** Begin DOCUMENT **

Negru Vodă ("[The] Black Voivode" or "[The] Black Prince"), also known as Radu Negru ("Radu [the] Black"), is the legendary founder of Wallachia.

Name
Radu is a name derived from the Slavic word for "joy". In 2009, Radu was the 43rd most popular name among Romanian boys in the modern state of Romania and Moldova.

Traditions
According to Romanian traditions, Negru Vodă would have been the founder and ruler of Wallachia at a date around 1290. The legend was first mentioned in the 17th-century Cantacuzino Annals, which also state that the prince built large churches in Câmpulung and Curtea de Argeș, successive capitals of Wallachia. This is probably a confusion with Radu I of Wallachia, who reigned 1377–1383. Legends surrounding Meșterul Manole also mention Negru Vodă as the commissioner of the church and blend his image with that of Neagoe Basarab, who ruled at a much later date than Radu I.

In various folk traditions and legends, Negru Vodă's image blends with that of the following rulers:
 Thocomerius, father of Basarab I
 Basarab I (c. 1270–1351/52), Great Voivode of Wallachia
 Nicolae Alexandru, Voivode of Wallachia (c. 1352 – 1364)

** End DOCUMENT **

**TASK A:** Which 17th-century source first mentioned the Negru Vodă legend?

** Begin EXCERPTED DATA **

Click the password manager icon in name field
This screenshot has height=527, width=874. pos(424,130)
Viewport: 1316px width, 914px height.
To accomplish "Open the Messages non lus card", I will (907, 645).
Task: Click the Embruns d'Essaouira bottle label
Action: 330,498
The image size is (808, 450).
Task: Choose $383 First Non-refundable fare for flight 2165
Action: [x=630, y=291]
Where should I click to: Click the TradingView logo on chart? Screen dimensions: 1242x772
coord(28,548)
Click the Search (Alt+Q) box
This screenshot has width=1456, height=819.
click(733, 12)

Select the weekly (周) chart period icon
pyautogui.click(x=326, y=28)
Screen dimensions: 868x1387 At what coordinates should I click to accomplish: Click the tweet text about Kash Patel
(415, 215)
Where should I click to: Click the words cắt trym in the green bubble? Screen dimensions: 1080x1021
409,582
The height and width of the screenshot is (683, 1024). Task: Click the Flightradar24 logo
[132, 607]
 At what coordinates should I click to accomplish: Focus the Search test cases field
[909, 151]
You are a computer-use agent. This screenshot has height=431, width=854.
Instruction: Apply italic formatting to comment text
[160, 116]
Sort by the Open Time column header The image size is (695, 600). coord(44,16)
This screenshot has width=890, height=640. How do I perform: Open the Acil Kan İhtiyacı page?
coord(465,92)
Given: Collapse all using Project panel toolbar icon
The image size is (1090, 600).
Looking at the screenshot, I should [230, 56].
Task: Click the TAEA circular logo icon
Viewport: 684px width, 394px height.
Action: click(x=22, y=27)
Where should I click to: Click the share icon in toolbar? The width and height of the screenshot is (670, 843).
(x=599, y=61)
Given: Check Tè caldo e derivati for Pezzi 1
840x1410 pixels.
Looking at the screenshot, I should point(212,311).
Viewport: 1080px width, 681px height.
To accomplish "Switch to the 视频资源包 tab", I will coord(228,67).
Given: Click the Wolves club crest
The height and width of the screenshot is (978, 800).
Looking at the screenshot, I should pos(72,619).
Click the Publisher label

** End EXCERPTED DATA **

**TASK B:** Please print the listing's lines from the one containing "Viewport: 1080px width, 681px height." through the end of the listing, inclusive.

**FULL ANSWER A:** The Cantacuzino Annals.

**FULL ANSWER B:**
Viewport: 1080px width, 681px height.
To accomplish "Switch to the 视频资源包 tab", I will coord(228,67).
Given: Click the Wolves club crest
The height and width of the screenshot is (978, 800).
Looking at the screenshot, I should pos(72,619).
Click the Publisher label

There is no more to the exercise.